Les styles des meubles vont évoluer à mesure qu’elle le deviendra. Si une certaine profusion des styles parcourt également le XIXe siècle, l’uniformisation apparaît. La bourgeoisie est à la recherche d’un style simple, correspondant aux nouveaux intérieurs. Le principe décoratif laisse la place au principe de confort. A la même période, l’artisanat disparaît peu à peu, laissant la place aux procédés de fabrication industriels. Plusieurs passages du livre, très bien conçus, en analysent les causes et les conséquences.

L’ouvrage se clôt sur l’Art déco, reflet des grands bouleversements politiques et esthétiques que connaît l’Europe entre 1900 et 1930. Moment charnière de l’histoire du mobilier et de la décoration : les nouveaux matériaux favorisent les profusions des imaginations, participent de la naissance du design. Vienne est l’exemple le plus flagrant du décalage qui apparaît alors entre une Histoire tragique et un style qui multiplie les courbes et les motifs, comme pour faire oublier les guerres qui éclatent ou menacent.
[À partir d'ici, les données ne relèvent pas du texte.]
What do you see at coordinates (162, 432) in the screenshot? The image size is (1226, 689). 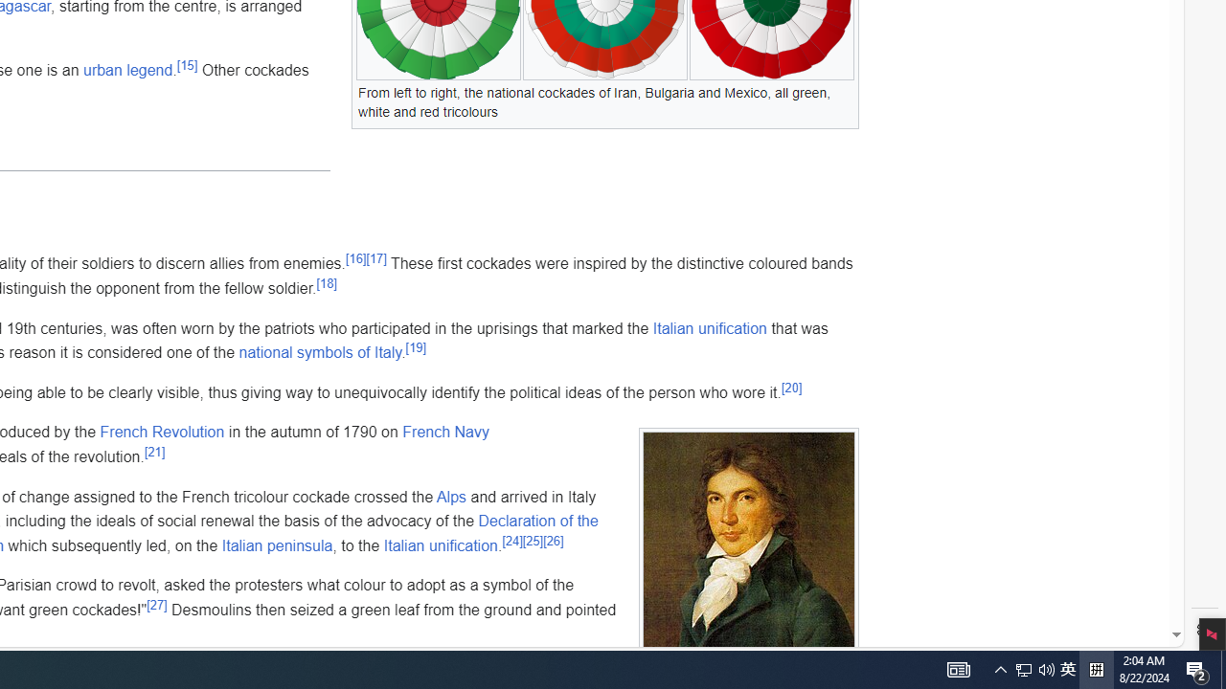 I see `'French Revolution'` at bounding box center [162, 432].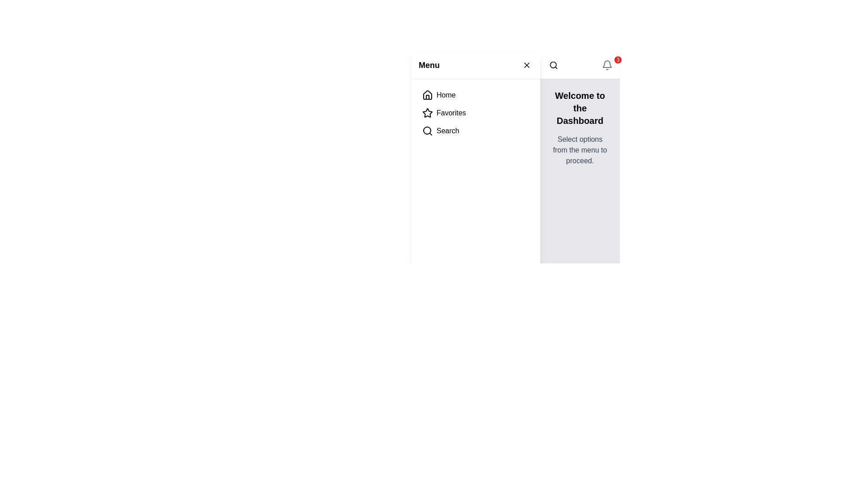 This screenshot has width=858, height=483. Describe the element at coordinates (427, 112) in the screenshot. I see `the star icon in the sidebar menu` at that location.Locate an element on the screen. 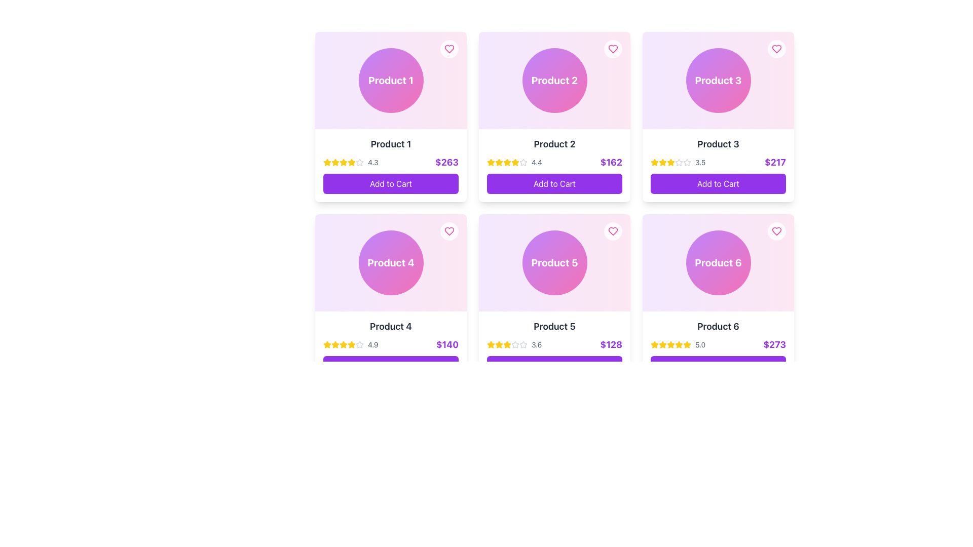 Image resolution: width=973 pixels, height=547 pixels. the yellow star icon representing the rating, which is the third star from the left in a horizontal sequence of five stars located below 'Product 4' and above the price '$140' is located at coordinates (336, 345).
Déjà très complet, le livre s’enrichit des biographies des menuisiers et ébénistes célèbres et d’un lexique des principaux termes techniques. Tout est réuni pour transformer ce qui n’aurait pu être qu’un beau livre de plus en une véritable encyclopédie du mobilier. Un très beau travail à un prix, comme c’est la règle chez Taschen, très abordable.